My sources are purely anecdotal and based on personal experience. I would argue that the students at MIT and Stanford are much more skilled as prospective software engineers than those elsewhere, but part of that has a lot to do with both self-selection and the filtering done by admissions officers to the school. The only impact I see is peer effects: If your friends have been coding since the age of 5 and applying for internships at top tech firms rather starting out in middle school a just barely getting by, then you'll likely push yourself quite a bit more and be able to learn more from them.
So there's no difference in the quality of education between attending MIT compared to say, Bowling Green? What about things like class sizes? Quality of professors? Access to professors? If all of that doesn't matter and it truly is "easy" to gain research experience, why bother with college at all if there's no difference between any school other than peer effects? If it's easy to find research opportunities (is it truly???), then why go through the whole college charade?
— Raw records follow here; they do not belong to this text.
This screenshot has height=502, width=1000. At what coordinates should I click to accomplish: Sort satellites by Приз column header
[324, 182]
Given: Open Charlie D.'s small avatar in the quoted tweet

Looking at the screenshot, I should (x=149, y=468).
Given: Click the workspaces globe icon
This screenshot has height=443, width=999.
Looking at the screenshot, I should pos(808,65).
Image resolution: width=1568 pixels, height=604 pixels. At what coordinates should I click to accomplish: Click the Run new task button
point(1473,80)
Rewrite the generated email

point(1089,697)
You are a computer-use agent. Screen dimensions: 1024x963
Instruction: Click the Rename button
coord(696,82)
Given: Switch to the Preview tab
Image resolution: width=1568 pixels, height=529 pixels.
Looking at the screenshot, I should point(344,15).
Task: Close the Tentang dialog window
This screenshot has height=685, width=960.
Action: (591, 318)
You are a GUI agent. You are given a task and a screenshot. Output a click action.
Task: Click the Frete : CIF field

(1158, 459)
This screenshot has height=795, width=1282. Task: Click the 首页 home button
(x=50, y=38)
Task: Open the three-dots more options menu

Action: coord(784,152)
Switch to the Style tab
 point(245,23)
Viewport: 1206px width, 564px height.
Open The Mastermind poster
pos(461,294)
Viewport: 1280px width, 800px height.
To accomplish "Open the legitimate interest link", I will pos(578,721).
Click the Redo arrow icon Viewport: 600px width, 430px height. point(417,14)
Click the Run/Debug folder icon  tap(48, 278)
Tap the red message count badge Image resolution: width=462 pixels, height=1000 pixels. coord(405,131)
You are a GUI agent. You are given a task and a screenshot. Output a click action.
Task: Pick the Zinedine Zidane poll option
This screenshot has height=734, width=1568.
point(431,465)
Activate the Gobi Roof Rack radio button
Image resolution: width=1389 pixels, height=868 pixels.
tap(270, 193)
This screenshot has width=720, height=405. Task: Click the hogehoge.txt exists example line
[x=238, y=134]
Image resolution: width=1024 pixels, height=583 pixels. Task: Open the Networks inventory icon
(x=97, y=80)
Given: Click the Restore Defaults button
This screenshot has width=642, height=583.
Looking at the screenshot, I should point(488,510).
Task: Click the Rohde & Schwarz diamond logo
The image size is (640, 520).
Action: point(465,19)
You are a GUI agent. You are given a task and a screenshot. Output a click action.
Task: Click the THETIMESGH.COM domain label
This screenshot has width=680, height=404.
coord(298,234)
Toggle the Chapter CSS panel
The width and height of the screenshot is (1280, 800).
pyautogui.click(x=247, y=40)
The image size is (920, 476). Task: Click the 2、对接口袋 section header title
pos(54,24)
Do you believe that most companies do not recruit more heavily at certain schools? I know you can get a job from a fuck-nowhere school, but you really haven't addressed the fact that it might easier to get that same job if you go to a more prestigious university. Don't more prestigious schools have better connections to these sort of companies then fuck-nowhere schools that would better facilitate actually getting those jobs? Won't certain companies recruit more at more prestigious universities?
No, the most important factor for admissions to graduate school is quality of research and the strength letters of recommendation from the faculty known to people on the admissions board. Schools with larger, more reputable computer science departments are more likely to have more people working on problems of interest to the student, have faculty who know how to train students to become effective researchers and are more likely to have better connections to top graduate schools. The skills needed to become a good PhD student require reporting on a more personal level and can only be evaluated by a small set of people working in the field for an extended time. Software engineering skills, on the other hand, can be judged by much less. Actual engineering fields have dedicated degree programs to ensure that students have the needed skills to solve this problem.
But even though certain schools have better connections to top graduate schools, those sort of connections are easily replaceable right?
The only reason I'm challenging you on this considering I don't know anything about software engineering is because I don't think your advice is particularly good because it's too black/white and probably too specific. It's never as easy as "to maximize income, don't go to Stanford," unless you're the type of person who has been coding since 5 and has been preparing their entire life to be a software engineer, which, I doubt there are too many people who are like that. But for certain people (and maybe even most), the cost of Stanford will 100% be worth it. I personally think you're underplaying the effect that going to a school such as Stanford has on a student (given literature that has shown that going to prestigious university does matter). It's definitely more than just peer effects. I think there's also the quality of education received and the connections that a school has. But at the end of the day, I think you are right: you can attend a fuck-nowhere school for 0 cost and be successful if you are driven and take advantage of all the opportunities you are given. But how many people are truly brilliant enough to go to Ball State and still get that job at google? Maybe software engineering is a huge anomaly and it truly doesn't matter where you go. But in general, the type of school you go to definitely does matter in terms of income post-undergrad.
Out of curiosity, are you a grad student? Why did you decide to apply to MIT/Harvard given what you've said? Would you go to those schools if you were admitted knowing what you know now?
As an aside, I just want to say that SAT/ACT scores won't get you into top schools, but bad ones will get you eliminated.